The other part is the analysis that is offered. Over the years, much has been published on coping strategies and adaptation during a prison sentence. Still, I am not aware of such an extensive study of prisoners with such long sentences, imposed at such a young age, and in various stages of their punishment. The last feature offers the opportunity to compare strategies used at the beginning of a period of long imprisonment – in some cases more extended than the time one has been alive up to then -, the middle part and the part close to the end of the tariff. A significant number of the respondents (17 %) were even post-tariff, so still imprisoned, overstaying their minimum sentence. These might have been worth a chapter of their own, though it might have broken the book’s logical build-up. On the other hand, as the authors admit in the section on methodological issues, this is a cross-sectional and not a longitudinal study, meaning that the respondents provide data on personal change based on their assessment. This is a feature that the authors return to in the closing chapter.

How do they deal with time, purpose, adaptation to prison life, and what do they expect after release? The first three questions are thoroughly addressed, and the analysis and conceptualization of the answers are fascinating for the criminologist in me. I highly recommend the very readable and well-referenced chapters to anyone who works in the field of academic penology and criminology. Yet, while I was reading, I became more aware of how my “administrative” mindset, the result of my work as a policy developer in corrections, began to make me wonder about the practical applicability of these academic endeavours. What do we who work in corrections do when we are made aware of the space-time dimension, the offence-time nexus etc. What does it mean to the prisoners that their experiences can be defined along such dimensions? Coping strategies are scrutinized and described in the form of concepts and processes, but how does outlining them benefit the situation in which these prisoners find themselves? It is no use writing a handbook for them, where they can decide whether they will choose denial, compression, suppression or any combination of the above for dealing with the fact that they will be forced to be inside for many years. Mind you; these are not sarcastic comments; there is a real question here, which is not limited to this book. Maybe prison staff should be made aware of these processes so that they may better understand them in their daily work?

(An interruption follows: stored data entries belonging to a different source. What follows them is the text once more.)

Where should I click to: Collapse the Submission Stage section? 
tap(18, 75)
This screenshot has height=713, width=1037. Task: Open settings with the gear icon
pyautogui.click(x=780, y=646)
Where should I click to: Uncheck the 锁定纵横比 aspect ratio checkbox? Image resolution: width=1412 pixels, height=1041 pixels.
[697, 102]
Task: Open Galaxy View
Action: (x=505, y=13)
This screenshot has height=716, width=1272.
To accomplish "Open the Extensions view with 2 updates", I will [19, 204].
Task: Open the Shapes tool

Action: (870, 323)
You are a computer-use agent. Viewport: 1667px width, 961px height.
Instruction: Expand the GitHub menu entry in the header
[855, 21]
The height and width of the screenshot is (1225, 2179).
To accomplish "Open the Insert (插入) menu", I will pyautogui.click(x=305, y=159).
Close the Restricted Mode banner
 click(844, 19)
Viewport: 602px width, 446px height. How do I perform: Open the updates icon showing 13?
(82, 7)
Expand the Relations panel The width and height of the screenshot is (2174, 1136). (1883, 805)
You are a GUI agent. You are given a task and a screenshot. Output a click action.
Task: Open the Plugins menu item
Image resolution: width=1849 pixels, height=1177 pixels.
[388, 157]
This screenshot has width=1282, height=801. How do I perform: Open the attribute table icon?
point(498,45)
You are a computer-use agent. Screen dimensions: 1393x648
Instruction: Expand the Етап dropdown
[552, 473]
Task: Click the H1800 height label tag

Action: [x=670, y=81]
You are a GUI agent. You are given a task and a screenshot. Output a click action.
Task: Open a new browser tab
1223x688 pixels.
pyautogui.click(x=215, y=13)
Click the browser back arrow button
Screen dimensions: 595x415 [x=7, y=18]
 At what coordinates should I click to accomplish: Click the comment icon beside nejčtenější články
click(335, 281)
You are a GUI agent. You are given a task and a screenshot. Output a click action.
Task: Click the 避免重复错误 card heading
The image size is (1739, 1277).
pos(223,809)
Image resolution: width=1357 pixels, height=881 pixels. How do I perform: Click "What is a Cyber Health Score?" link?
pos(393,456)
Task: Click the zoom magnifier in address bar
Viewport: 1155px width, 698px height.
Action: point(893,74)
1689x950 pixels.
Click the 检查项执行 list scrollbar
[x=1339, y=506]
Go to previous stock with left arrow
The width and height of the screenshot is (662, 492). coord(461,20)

These questions become extra pressing when in the concluding chapter, almost out of the blue, the authors point out change can be noticed in the attitudes and perspectives of their respondents towards becoming a “good person.” The authors suggest that the difference is the result of adaptation to prison life and does not necessarily provide support once they are finally released into the community. The development takes place in a secluded area – a metaphor with a chrysalis, made by one of the respondents, is quoted in the first and the final chapter – and one learns to function there – circumstances are different from outside, so what is it worth? This rather depressing question concludes a fascinating book. The final chapter underlines the importance of scientific research and policy development working together to deal with the overall issue of how we punish, how we reintegrate and how we restore.